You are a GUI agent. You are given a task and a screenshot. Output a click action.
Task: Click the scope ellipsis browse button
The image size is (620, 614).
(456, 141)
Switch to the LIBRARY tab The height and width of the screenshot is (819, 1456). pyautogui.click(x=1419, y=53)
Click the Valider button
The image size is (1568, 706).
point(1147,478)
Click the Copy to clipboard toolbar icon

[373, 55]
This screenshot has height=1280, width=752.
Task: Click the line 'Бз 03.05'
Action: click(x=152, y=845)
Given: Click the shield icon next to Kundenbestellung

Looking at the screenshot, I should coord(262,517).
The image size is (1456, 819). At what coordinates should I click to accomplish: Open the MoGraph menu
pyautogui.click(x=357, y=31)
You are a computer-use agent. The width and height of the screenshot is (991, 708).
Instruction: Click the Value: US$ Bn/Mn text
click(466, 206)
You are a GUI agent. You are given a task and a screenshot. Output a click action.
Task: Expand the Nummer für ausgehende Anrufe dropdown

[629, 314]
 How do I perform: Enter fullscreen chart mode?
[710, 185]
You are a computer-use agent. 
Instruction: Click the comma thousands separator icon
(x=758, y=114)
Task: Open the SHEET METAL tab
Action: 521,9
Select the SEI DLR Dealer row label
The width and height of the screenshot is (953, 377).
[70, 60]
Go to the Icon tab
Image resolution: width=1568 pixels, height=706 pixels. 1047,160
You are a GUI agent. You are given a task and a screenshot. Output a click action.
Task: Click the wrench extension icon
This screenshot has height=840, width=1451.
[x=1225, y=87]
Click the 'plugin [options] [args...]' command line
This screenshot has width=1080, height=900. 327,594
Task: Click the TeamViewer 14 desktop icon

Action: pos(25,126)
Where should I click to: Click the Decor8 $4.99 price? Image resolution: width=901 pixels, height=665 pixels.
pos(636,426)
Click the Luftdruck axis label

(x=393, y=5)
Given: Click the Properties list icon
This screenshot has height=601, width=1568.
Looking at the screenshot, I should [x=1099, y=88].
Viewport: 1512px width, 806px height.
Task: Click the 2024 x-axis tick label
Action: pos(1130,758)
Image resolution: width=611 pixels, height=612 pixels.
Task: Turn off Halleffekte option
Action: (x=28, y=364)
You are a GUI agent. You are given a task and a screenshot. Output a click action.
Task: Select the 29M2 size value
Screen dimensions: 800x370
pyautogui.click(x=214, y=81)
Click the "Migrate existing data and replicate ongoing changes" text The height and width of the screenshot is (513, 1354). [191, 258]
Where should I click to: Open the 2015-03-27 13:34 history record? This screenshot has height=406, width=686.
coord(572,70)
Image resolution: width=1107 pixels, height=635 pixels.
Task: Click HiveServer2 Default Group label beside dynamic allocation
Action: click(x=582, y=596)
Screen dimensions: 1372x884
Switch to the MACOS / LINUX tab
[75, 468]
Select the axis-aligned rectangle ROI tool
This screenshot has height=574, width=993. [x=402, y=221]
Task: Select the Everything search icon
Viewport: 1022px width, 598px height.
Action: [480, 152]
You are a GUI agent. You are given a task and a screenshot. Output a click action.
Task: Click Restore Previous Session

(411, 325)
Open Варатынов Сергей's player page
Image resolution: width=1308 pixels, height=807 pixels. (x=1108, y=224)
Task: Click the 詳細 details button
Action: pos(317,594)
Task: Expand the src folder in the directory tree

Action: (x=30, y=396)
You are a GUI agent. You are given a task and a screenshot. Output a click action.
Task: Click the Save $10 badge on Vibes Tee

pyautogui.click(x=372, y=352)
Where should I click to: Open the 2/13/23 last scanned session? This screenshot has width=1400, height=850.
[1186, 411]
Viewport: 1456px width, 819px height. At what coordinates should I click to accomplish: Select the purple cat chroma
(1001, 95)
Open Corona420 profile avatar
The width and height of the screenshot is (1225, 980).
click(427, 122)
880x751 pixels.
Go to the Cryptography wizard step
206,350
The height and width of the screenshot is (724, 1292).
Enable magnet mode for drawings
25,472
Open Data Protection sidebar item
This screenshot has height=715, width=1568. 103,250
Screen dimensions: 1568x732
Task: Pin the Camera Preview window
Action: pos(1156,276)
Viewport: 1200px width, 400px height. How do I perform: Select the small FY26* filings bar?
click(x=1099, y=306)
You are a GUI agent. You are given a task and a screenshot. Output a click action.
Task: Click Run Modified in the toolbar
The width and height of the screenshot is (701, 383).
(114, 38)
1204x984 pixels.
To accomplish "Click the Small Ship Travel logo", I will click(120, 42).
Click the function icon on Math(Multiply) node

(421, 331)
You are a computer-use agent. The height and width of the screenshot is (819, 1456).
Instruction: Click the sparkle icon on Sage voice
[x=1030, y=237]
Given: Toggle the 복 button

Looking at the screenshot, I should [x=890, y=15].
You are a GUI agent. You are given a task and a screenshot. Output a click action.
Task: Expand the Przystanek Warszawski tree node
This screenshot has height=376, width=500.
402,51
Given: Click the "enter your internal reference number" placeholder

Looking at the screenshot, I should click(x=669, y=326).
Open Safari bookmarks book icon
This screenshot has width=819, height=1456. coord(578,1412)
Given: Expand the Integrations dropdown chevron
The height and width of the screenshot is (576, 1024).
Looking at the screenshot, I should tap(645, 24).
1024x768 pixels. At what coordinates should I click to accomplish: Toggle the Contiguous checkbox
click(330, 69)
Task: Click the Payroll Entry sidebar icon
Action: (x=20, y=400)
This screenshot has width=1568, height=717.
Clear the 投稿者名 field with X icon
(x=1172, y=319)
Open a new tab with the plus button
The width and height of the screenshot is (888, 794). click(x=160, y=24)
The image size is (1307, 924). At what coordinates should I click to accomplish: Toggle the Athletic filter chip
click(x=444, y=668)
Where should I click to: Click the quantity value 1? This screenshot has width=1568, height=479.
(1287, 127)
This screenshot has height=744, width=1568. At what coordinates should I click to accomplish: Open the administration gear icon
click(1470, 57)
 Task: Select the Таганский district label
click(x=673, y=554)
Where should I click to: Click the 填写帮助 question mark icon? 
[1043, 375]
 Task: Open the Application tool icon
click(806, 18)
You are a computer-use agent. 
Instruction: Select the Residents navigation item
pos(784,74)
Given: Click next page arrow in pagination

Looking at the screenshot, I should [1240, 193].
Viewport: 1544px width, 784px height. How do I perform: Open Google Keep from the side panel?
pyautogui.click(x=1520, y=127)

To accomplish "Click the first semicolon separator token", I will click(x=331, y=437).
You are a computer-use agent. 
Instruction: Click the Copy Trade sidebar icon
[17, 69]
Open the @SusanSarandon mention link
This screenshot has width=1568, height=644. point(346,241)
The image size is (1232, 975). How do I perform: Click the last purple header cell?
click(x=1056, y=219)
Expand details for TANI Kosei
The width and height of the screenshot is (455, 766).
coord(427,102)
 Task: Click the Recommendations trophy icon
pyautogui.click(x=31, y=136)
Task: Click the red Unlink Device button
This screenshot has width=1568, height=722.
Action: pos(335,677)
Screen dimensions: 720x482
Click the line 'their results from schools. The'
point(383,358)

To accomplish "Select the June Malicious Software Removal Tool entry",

——

• [TASK OBJECTIVE]: Rewrite all of the data above as a JSON list of strings, with one string for each line and blank lines omitted.

• [PROBLEM SOLUTION]:
[
  "You are a GUI agent. You are given a task and a screenshot. Output a click action.",
  "Task: Click the scope ellipsis browse button",
  "The image size is (620, 614).",
  "(456, 141)",
  "Switch to the LIBRARY tab The height and width of the screenshot is (819, 1456). pyautogui.click(x=1419, y=53)",
  "Click the Valider button",
  "The image size is (1568, 706).",
  "point(1147,478)",
  "Click the Copy to clipboard toolbar icon",
  "[373, 55]",
  "This screenshot has height=1280, width=752.",
  "Task: Click the line 'Бз 03.05'",
  "Action: click(x=152, y=845)",
  "Given: Click the shield icon next to Kundenbestellung",
  "Looking at the screenshot, I should coord(262,517).",
  "The image size is (1456, 819). At what coordinates should I click to accomplish: Open the MoGraph menu",
  "pyautogui.click(x=357, y=31)",
  "You are a computer-use agent. The width and height of the screenshot is (991, 708).",
  "Instruction: Click the Value: US$ Bn/Mn text",
  "click(466, 206)",
  "You are a GUI agent. You are given a task and a screenshot. Output a click action.",
  "Task: Expand the Nummer für ausgehende Anrufe dropdown",
  "[629, 314]",
  " How do I perform: Enter fullscreen chart mode?",
  "[710, 185]",
  "You are a computer-use agent. ",
  "Instruction: Click the comma thousands separator icon",
  "(x=758, y=114)",
  "Task: Open the SHEET METAL tab",
  "Action: 521,9",
  "Select the SEI DLR Dealer row label",
  "The width and height of the screenshot is (953, 377).",
  "[70, 60]",
  "Go to the Icon tab",
  "Image resolution: width=1568 pixels, height=706 pixels. 1047,160",
  "You are a GUI agent. You are given a task and a screenshot. Output a click action.",
  "Task: Click the wrench extension icon",
  "This screenshot has height=840, width=1451.",
  "[x=1225, y=87]",
  "Click the 'plugin [options] [args...]' command line",
  "This screenshot has width=1080, height=900. 327,594",
  "Task: Click the TeamViewer 14 desktop icon",
  "Action: pos(25,126)",
  "Where should I click to: Click the Decor8 $4.99 price? Image resolution: width=901 pixels, height=665 pixels.",
  "pos(636,426)",
  "Click the Luftdruck axis label",
  "(x=393, y=5)",
  "Given: Click the Properties list icon",
  "This screenshot has height=601, width=1568.",
  "Looking at the screenshot, I should [x=1099, y=88].",
  "Viewport: 1512px width, 806px height.",
  "Task: Click the 2024 x-axis tick label",
  "Action: pos(1130,758)",
  "Image resolution: width=611 pixels, height=612 pixels.",
  "Task: Turn off Halleffekte option",
  "Action: (x=28, y=364)",
  "You are a GUI agent. You are given a task and a screenshot. Output a click action.",
  "Task: Select the 29M2 size value",
  "Screen dimensions: 800x370",
  "pyautogui.click(x=214, y=81)",
  "Click the \"Migrate existing data and replicate ongoing changes\" text The height and width of the screenshot is (513, 1354). [191, 258]",
  "Where should I click to: Open the 2015-03-27 13:34 history record? This screenshot has height=406, width=686.",
  "coord(572,70)",
  "Image resolution: width=1107 pixels, height=635 pixels.",
  "Task: Click HiveServer2 Default Group label beside dynamic allocation",
  "Action: click(x=582, y=596)",
  "Screen dimensions: 1372x884",
  "Switch to the MACOS / LINUX tab",
  "[75, 468]",
  "Select the axis-aligned rectangle ROI tool",
  "This screenshot has height=574, width=993. [x=402, y=221]",
  "Task: Select the Everything search icon",
  "Viewport: 1022px width, 598px height.",
  "Action: [480, 152]",
  "You are a GUI agent. You are given a task and a screenshot. Output a click action.",
  "Task: Click Restore Previous Session",
  "(411, 325)",
  "Open Варатынов Сергей's player page",
  "Image resolution: width=1308 pixels, height=807 pixels. (x=1108, y=224)",
  "Task: Click the 詳細 details button",
  "Action: pos(317,594)",
  "Task: Expand the src folder in the directory tree",
  "Action: (x=30, y=396)",
  "You are a GUI agent. You are given a task and a screenshot. Output a click action.",
  "Task: Click the Save $10 badge on Vibes Tee",
  "pyautogui.click(x=372, y=352)",
  "Where should I click to: Open the 2/13/23 last scanned session? This screenshot has width=1400, height=850.",
  "[1186, 411]",
  "Viewport: 1456px width, 819px height. At what coordinates should I click to accomplish: Select the purple cat chroma",
  "(1001, 95)",
  "Open Corona420 profile avatar",
  "The width and height of the screenshot is (1225, 980).",
  "click(427, 122)",
  "880x751 pixels.",
  "Go to the Cryptography wizard step",
  "206,350",
  "The height and width of the screenshot is (724, 1292).",
  "Enable magnet mode for drawings",
  "25,472",
  "Open Data Protection sidebar item",
  "This screenshot has height=715, width=1568. 103,250",
  "Screen dimensions: 1568x732",
  "Task: Pin the Camera Preview window",
  "Action: pos(1156,276)",
  "Viewport: 1200px width, 400px height. How do I perform: Select the small FY26* filings bar?",
  "click(x=1099, y=306)",
  "You are a GUI agent. You are given a task and a screenshot. Output a click action.",
  "Task: Click Run Modified in the toolbar",
  "The width and height of the screenshot is (701, 383).",
  "(114, 38)",
  "1204x984 pixels.",
  "To accomplish \"Click the Small Ship Travel logo\", I will click(120, 42).",
  "Click the function icon on Math(Multiply) node",
  "(421, 331)",
  "You are a computer-use agent. The height and width of the screenshot is (819, 1456).",
  "Instruction: Click the sparkle icon on Sage voice",
  "[x=1030, y=237]",
  "Given: Toggle the 복 button",
  "Looking at the screenshot, I should [x=890, y=15].",
  "You are a GUI agent. You are given a task and a screenshot. Output a click action.",
  "Task: Expand the Przystanek Warszawski tree node",
  "This screenshot has height=376, width=500.",
  "402,51",
  "Given: Click the \"enter your internal reference number\" placeholder",
  "Looking at the screenshot, I should click(x=669, y=326).",
  "Open Safari bookmarks book icon",
  "This screenshot has width=819, height=1456. coord(578,1412)",
  "Given: Expand the Integrations dropdown chevron",
  "The height and width of the screenshot is (576, 1024).",
  "Looking at the screenshot, I should tap(645, 24).",
  "1024x768 pixels. At what coordinates should I click to accomplish: Toggle the Contiguous checkbox",
  "click(330, 69)",
  "Task: Click the Payroll Entry sidebar icon",
  "Action: (x=20, y=400)",
  "This screenshot has width=1568, height=717.",
  "Clear the 投稿者名 field with X icon",
  "(x=1172, y=319)",
  "Open a new tab with the plus button",
  "The width and height of the screenshot is (888, 794). click(x=160, y=24)",
  "The image size is (1307, 924). At what coordinates should I click to accomplish: Toggle the Athletic filter chip",
  "click(x=444, y=668)",
  "Where should I click to: Click the quantity value 1? This screenshot has width=1568, height=479.",
  "(1287, 127)",
  "This screenshot has height=744, width=1568. At what coordinates should I click to accomplish: Open the administration gear icon",
  "click(1470, 57)",
  " Task: Select the Таганский district label",
  "click(x=673, y=554)",
  "Where should I click to: Click the 填写帮助 question mark icon? ",
  "[1043, 375]",
  " Task: Open the Application tool icon",
  "click(806, 18)",
  "You are a computer-use agent. ",
  "Instruction: Select the Residents navigation item",
  "pos(784,74)",
  "Given: Click next page arrow in pagination",
  "Looking at the screenshot, I should [1240, 193].",
  "Viewport: 1544px width, 784px height. How do I perform: Open Google Keep from the side panel?",
  "pyautogui.click(x=1520, y=127)",
  "To accomplish \"Click the first semicolon separator token\", I will click(x=331, y=437).",
  "You are a computer-use agent. ",
  "Instruction: Click the Copy Trade sidebar icon",
  "[17, 69]",
  "Open the @SusanSarandon mention link",
  "This screenshot has width=1568, height=644. point(346,241)",
  "The image size is (1232, 975). How do I perform: Click the last purple header cell?",
  "click(x=1056, y=219)",
  "Expand details for TANI Kosei",
  "The width and height of the screenshot is (455, 766).",
  "coord(427,102)",
  " Task: Click the Recommendations trophy icon",
  "pyautogui.click(x=31, y=136)",
  "Task: Click the red Unlink Device button",
  "This screenshot has width=1568, height=722.",
  "Action: pos(335,677)",
  "Screen dimensions: 720x482",
  "Click the line 'their results from schools. The'",
  "point(383,358)",
  "To accomplish \"Select the June Malicious Software Removal Tool entry\","
]